_Task to carry out_
Change "crest" to "logo" in the lines from the one containing "You are a computer-use agent." up to and including the one containing "point(125,622)", and write out only those lines with everything else unchanged. Leave the pictures out of your answer.

_Material shown_
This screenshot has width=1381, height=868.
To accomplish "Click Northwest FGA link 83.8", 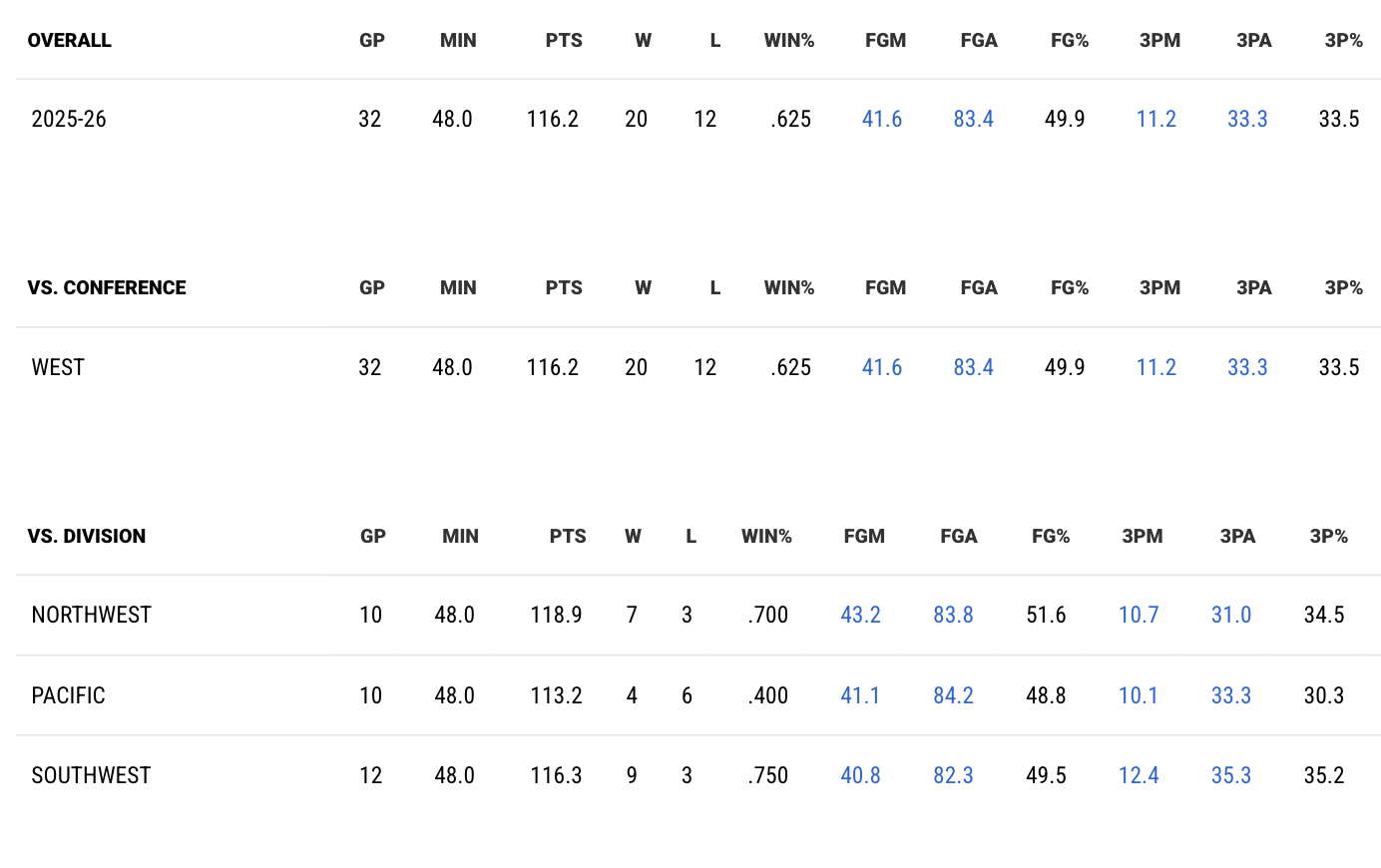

...

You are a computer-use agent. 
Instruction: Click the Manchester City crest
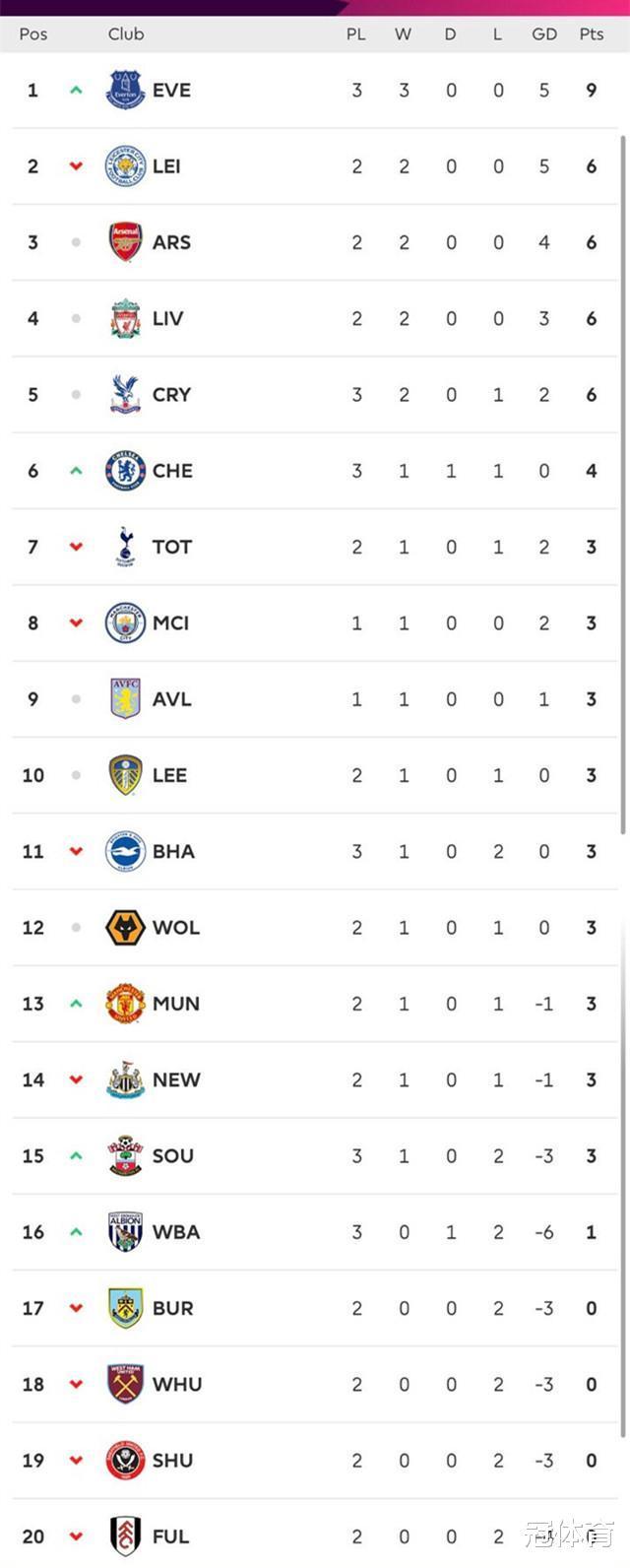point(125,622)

_Reply to the task_
You are a computer-use agent. 
Instruction: Click the Manchester City logo
point(125,622)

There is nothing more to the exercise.